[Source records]

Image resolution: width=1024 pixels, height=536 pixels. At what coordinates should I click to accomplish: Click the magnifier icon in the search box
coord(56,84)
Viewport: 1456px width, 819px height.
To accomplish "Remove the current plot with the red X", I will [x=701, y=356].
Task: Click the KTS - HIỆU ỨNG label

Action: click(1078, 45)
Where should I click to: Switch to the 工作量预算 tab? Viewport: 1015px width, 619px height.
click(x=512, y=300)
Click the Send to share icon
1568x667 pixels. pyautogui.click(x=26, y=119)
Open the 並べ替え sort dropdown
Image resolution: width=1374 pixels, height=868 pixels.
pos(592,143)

■ **Task brief**:
Rewrite the records above as a Markdown table with the columns Row and Line, giving each line a row number and omitting blank lines.

■ **Full output**:
| Row | Line |
|---|---|
| 1 | Image resolution: width=1024 pixels, height=536 pixels. At what coordinates should I click to accomplish: Click the magnifier icon in the search box |
| 2 | coord(56,84) |
| 3 | Viewport: 1456px width, 819px height. |
| 4 | To accomplish "Remove the current plot with the red X", I will [x=701, y=356]. |
| 5 | Task: Click the KTS - HIỆU ỨNG label |
| 6 | Action: click(1078, 45) |
| 7 | Where should I click to: Switch to the 工作量预算 tab? Viewport: 1015px width, 619px height. |
| 8 | click(x=512, y=300) |
| 9 | Click the Send to share icon |
| 10 | 1568x667 pixels. pyautogui.click(x=26, y=119) |
| 11 | Open the 並べ替え sort dropdown |
| 12 | Image resolution: width=1374 pixels, height=868 pixels. |
| 13 | pos(592,143) |